▶ _Questions on the material_:
#1 In the excerpt on the quantum computing race, how many graduates in science, technology, engineering and mathematics does China produce?
#2 Decide whether each statement agrees with the excerpt on the quantum computing race. Answer yes or no for each and quote the deciding words. (a) The Foundation for Advanced Research began work on a superconductor-based quantum computer in 2016. (b) US state-based spending on quantum developments is over $500 million. (c) Rosatom, the Foundation for Advanced Studies and the Ministry of Education and Science signed onto a five-year project.

▶ _Excerpted text_:
^^^^^^^^

With the possible benefits of quantum computing self-evident, Plekhanov noted that multiple players, including Russia, China, the US, Canada, Japan, Israel and Europe are striving to get the upper hand, with China and the US battling for the top spot.
Russia's Quantum Computing Research
Earlier this year, Foundation for Advanced Research project head Maxim Vakstein revealed to Sputnik that the advanced military research agency had started work on the creation of a quantum computer based on superconductor technology in 2016, with "the technology that the project aims to create [allowing] our country to take a decent spot in the race to create the 'computer of the future'."
And quantum computing specifically for military applications hasn't gone without notice either, Plekhanov noted. Last year, the Russian state atomic energy corporation Rosatom, the Foundation for Advanced Studies and the Ministry of Education and Science signed onto a joint three-year project on the development of a quantum computer. Rosatom's nuclear weapons research institute at the All-Russia Research Institutes of Automatics (VNIIA) has been charged with taking the lead in organizing the project.
Keeping tight-lipped on the details of the latter project, Sergei Salikhov, director of the Department of Science and Technology Ministry of Education and Science, did give a hint as to its objectives, saying: "This is the first time that we are joining such a serious project, where the boundaries of fundamental and applied science are somewhat arbitrary, and the results will be of significance importance to our country's defense capabilities."
China and the US: Differing Approaches
US experts have compared victory in the creation of the world's first powerful quantum computer with the moon landing, and added that a loss in the quantum computing race would be much more severe than the consequences of losing the race to the moon.
In a recent interview for National Review, Dr. Chad Rigetti, a former member of the IBM's quantum-computing research group and now the CEO of his own company, Rigetti Computing, emphasized that "computing superiority is fundamental to long-term economic superiority, safety, and security."
Plekhanov noted that at present, "it is believed that investments into the development of quantum computers by companies such as Microsoft, Intel, IBM, D-Wave and Google make the US is the leader in this field. But such confidence may be deceiving."
Last year, for instance, White House officials admitted that Washington's superiority in computer technology was "under siege," and that more investment was needed specifically in the area of quantum technologies.
Science education figures are indicative, Plekhanov wrote. Currently, US educational institutions produce just over half-a-million graduates in science, technology, engineering and mathematics. In China, that figure is already 4.7 million, and growing.
"China is already launching unhackable satellites with quantum-based communication systems, building quantum radars, hundreds of kilometers' worth of quantum communication lines, and creating the world's fastest supercomputers," the journalist added.
Meanwhile, US state-based spending in the field of quantum developments is currently less than $200 million. The US, Plekhanov noted, is "pinning all their hopes on the success of private corporations." However, unlike the US, which has spread its considerable R&D spending on a broad range of perspective weapons, China, is focusing on long-term investments in a narrow range of areas, with projects outlined in detail years in advance.
Ultimately, "if China manages to become the leader of the 'quantum revolution', then the geopolitical and military picture in the world will change dramatically," the observer concluded.

^^^^^^^^

▶ _Record set_:
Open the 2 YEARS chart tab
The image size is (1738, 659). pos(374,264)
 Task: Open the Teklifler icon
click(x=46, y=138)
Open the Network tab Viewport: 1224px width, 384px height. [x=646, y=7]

^^^^^^^^

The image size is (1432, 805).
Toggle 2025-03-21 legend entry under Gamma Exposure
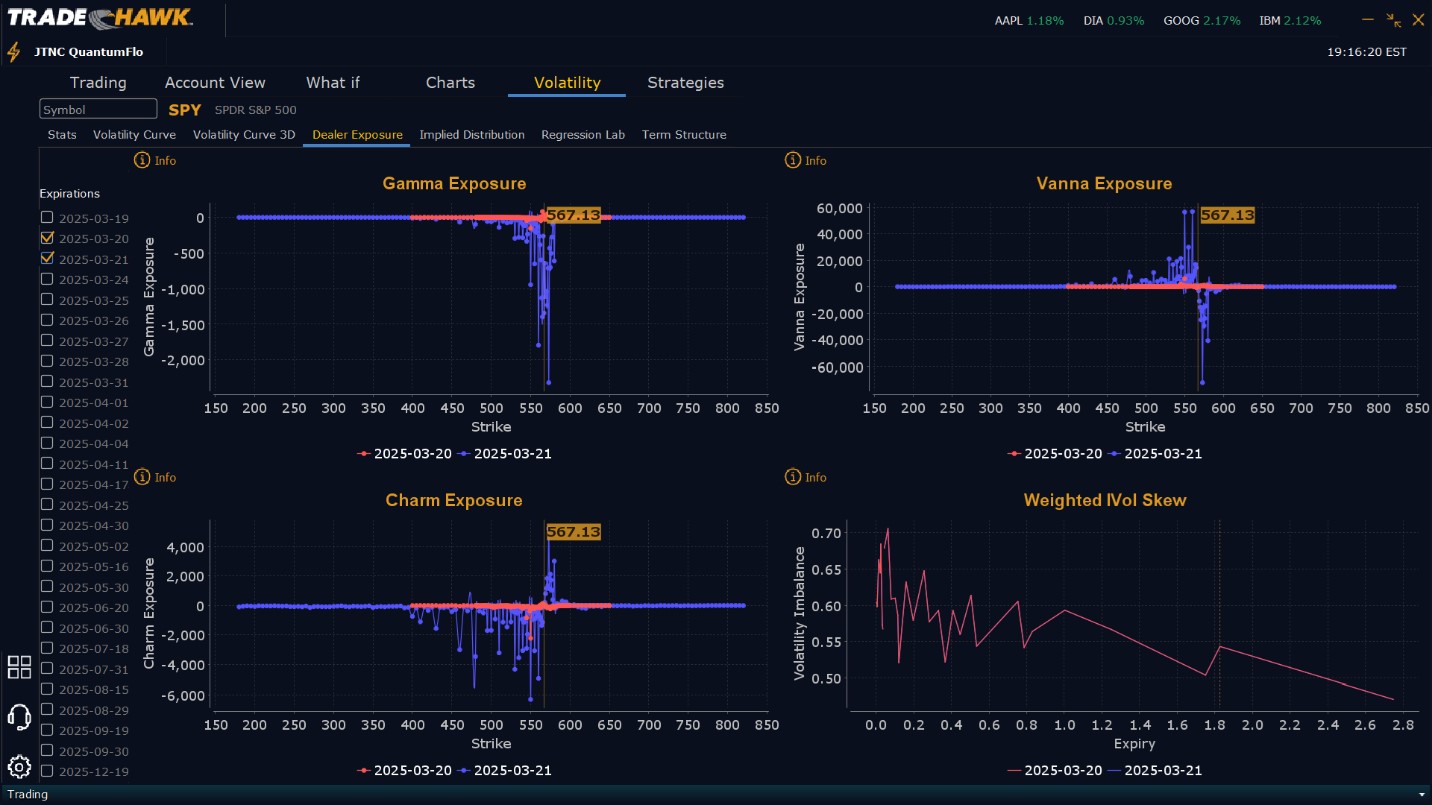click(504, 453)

^^^^^^^^

▶ _Results in order_:
#1 4.7 million, and the figure is growing.

#2
(a) Yes: "had started work on the creation of a quantum computer based on superconductor technology in 2016"
(b) No: "US state-based spending in the field of quantum developments is currently less than $200 million"
(c) No: "signed onto a joint three-year project on the development of a quantum computer"